I dedicate this to you. Read.

I've been getting around (slowly) to all of your blogs.. I've commented on 20 so far.
I'm dedicating this post to all of you; the wintergirls, the eaters, the bingers / purgers. To the girls crying because they ate lunch. I want you all to know that I seriously care about you, probably more than myself most people I know. I have so much to say so for the  less important stuff I'll briefly summarize:
-I finished the fall semester with a 3.00 GPA
-I moved into a larger apartment.
-My real life best friend is also anorexic. I love her. We are the wintergirls..
-I've pleatued. (in weight, life, everything...)
-I purchased Phenphederine.. from their website. (diet pills)
-I got the MJ experience game. :)
-I bought Unbearable Lightness...60 pages in today and I love it.

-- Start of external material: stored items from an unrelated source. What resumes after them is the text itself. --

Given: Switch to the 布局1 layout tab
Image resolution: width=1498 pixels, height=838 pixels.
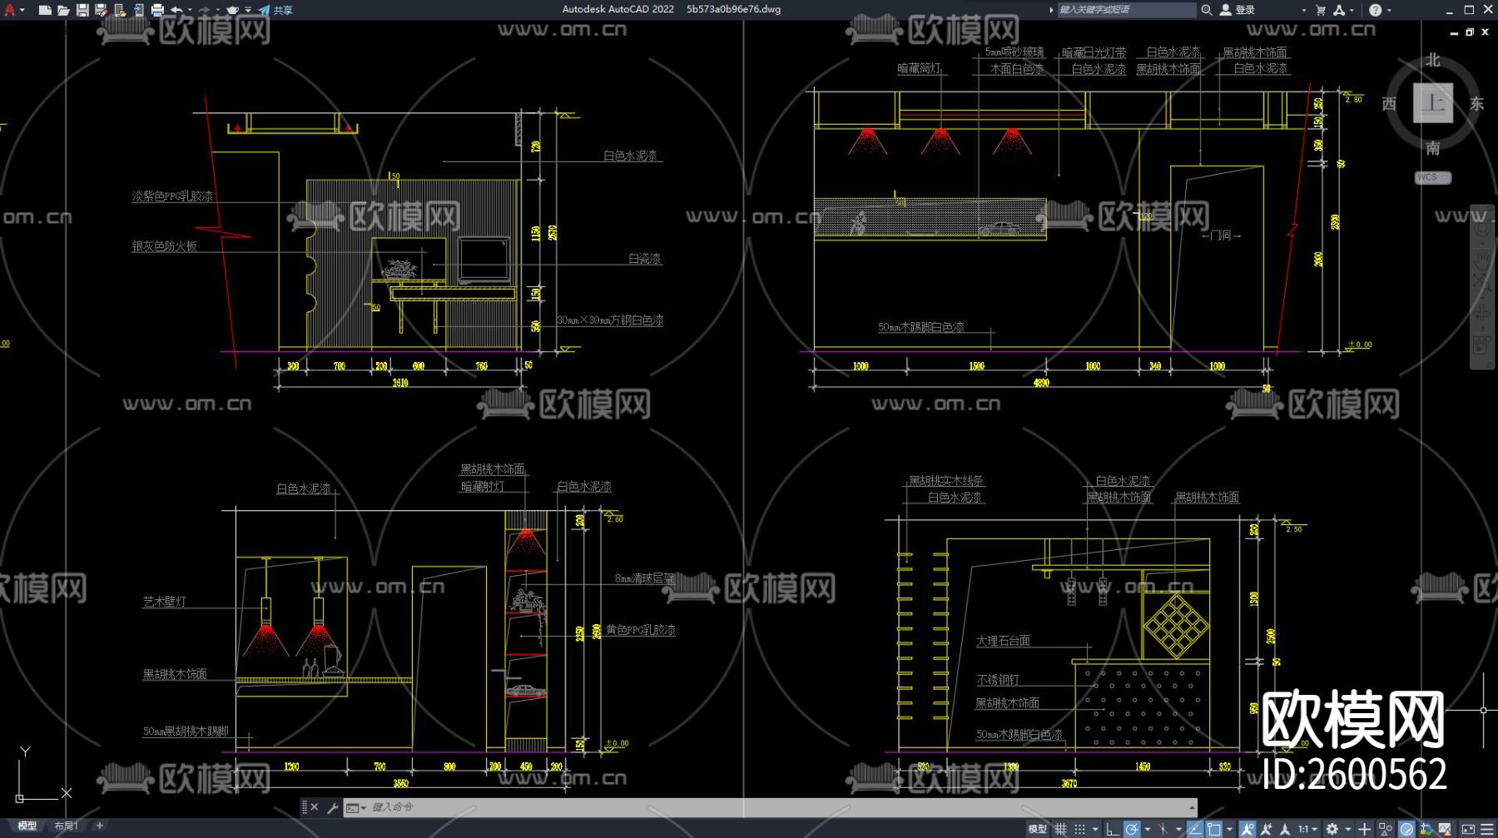Looking at the screenshot, I should [66, 826].
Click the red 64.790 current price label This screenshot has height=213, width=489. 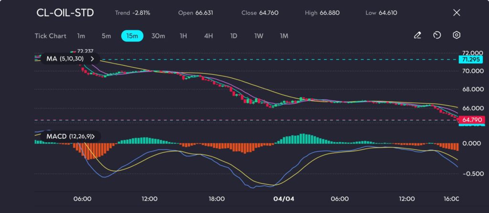coord(466,120)
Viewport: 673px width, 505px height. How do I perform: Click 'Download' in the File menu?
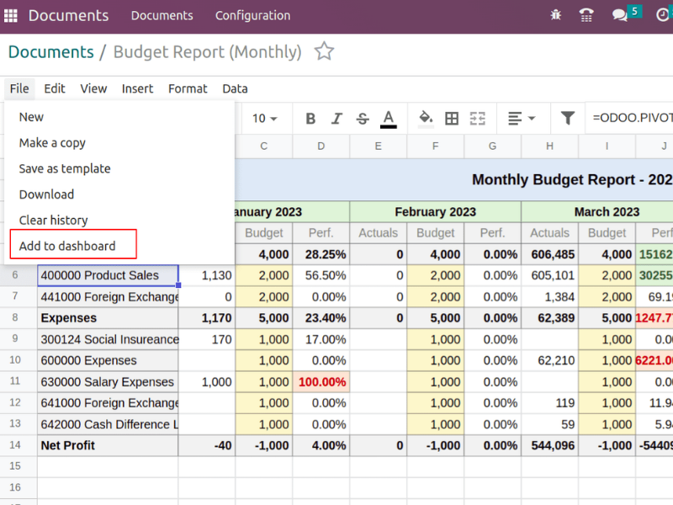click(x=46, y=194)
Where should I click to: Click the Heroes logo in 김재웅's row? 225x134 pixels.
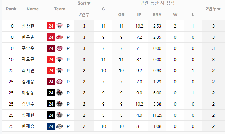[x=60, y=82]
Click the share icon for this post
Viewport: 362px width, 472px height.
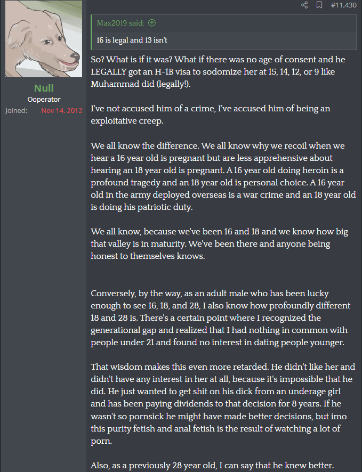point(304,5)
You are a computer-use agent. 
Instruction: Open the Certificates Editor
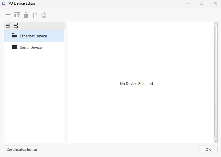[x=22, y=149]
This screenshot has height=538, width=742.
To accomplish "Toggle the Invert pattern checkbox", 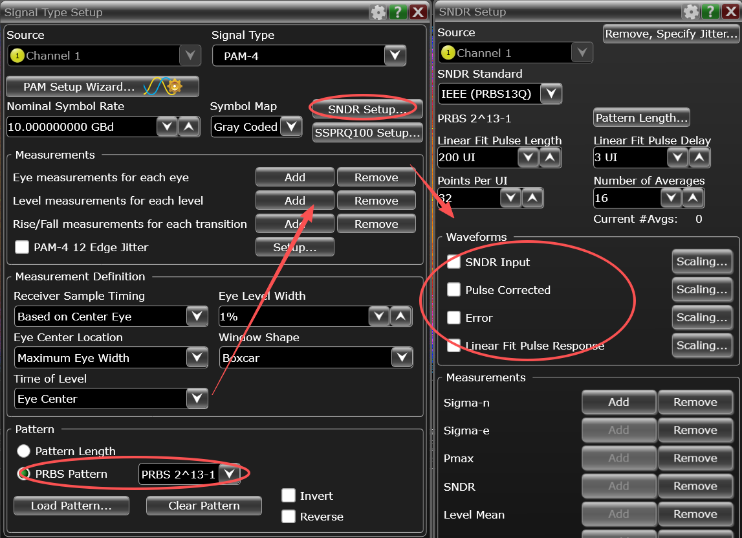I will click(288, 496).
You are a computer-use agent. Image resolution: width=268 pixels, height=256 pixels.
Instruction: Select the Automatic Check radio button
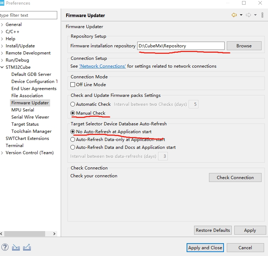pos(73,104)

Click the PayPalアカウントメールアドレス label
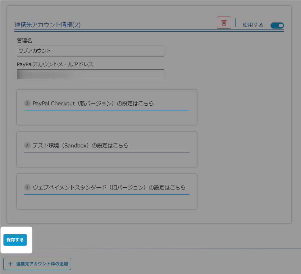coord(55,64)
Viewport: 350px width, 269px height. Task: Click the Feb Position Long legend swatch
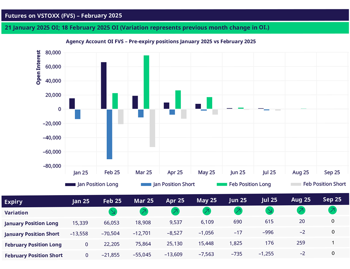coord(222,184)
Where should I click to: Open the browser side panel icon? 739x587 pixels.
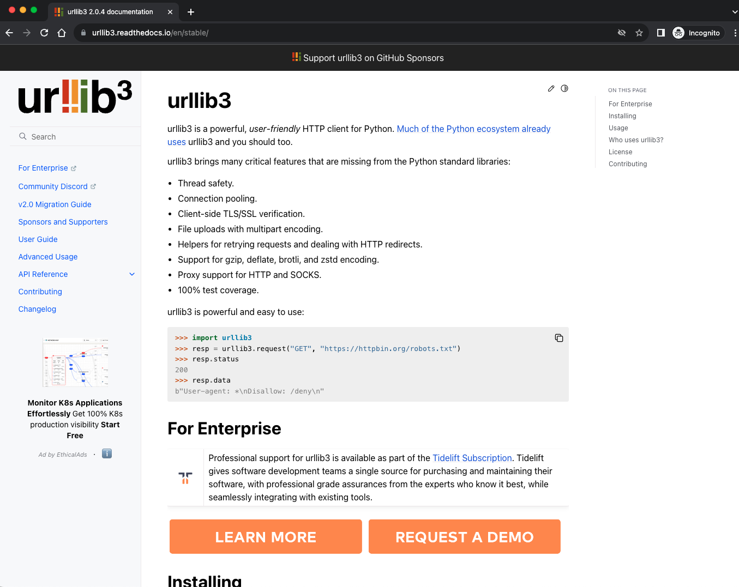(660, 33)
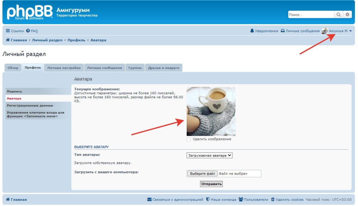358x206 pixels.
Task: Click the phpBB forum logo
Action: pos(30,13)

Today I feel like I need to tell you a story...Story isn't a great word because when you hear "story" you think it's make-believe. With pirates and fairies. I only wish this wasn't true.

This is a true story. 

On Friday I went to the mall with Ty and his brother to go Christmas shopping. When we were through we decided to eat. I stupidly thoughtfully suggested Johnny Rockets since Ty's brother *Jared* had never eaten there before. We arrive there and Tyler looks at me, with that "are you gonna be anorexic right now" look. I tell him I'll leave it at the door and be "normal". Jared doesn't know about my ED.
      So we order. My favorite burger in the world is at Johnny Rockets. The Smoke House Single.  I order it, with fries and a death peanut butter-chocolate shake. We all got the same thing except the boys got Smokehouse Doubles with twice the cellulite meat. I start to eat. 
Bite bite bite. *close my eyes* OMG it tastes so good.
Swallow.
Bite bite bite. Mmmm. (grab the lard shake) Guzzle.
About half way through the lard burger, I take another large bite when it happens;
As my teeth sink through the carb bursting buns and penetrate the bacon and sauce covered meat a single solitary drip of warm fresh grease slides down my bottom lip. 
*heart stops.throat tightens*
Anna grabs my throat constricting me. I can't breath. I start to gag. *close my eyes* 
Don't throw up! You are in a restraunt. Jared is right there stop it! Swallow and be fkn normal!
My brain is screaming at me, my heart is jumping wildly. I choke it down. Ty knows somethings up. He looks at me. I give him the "I'm so fat sorry" look. He holds my leg and whispers "it's ok babe" I smile. The fakest smile I have ever had. I take another bite they are watchin me. I hold my napkin to my mouth so they cant see my lips quivvering from pain and terror, then I hold a hand over my face as two silent tears roll down my face. I wipe them away quickly because the waitress is asking if we want anything. I wanted to scream at her for bringing this to me! Why you cold hearted bitch!? WHY?! I smile and say no thank you I am shaking.
I had eaten 85% of the burger and a glass of shake. I wanted to go throw up. I've thrown up in the bathrooms here before. But...I knew tyler would never forgive me. 
I didn't say one word till I got home.
I just cried in bed.
Never have I felt so pathetic. So worthless.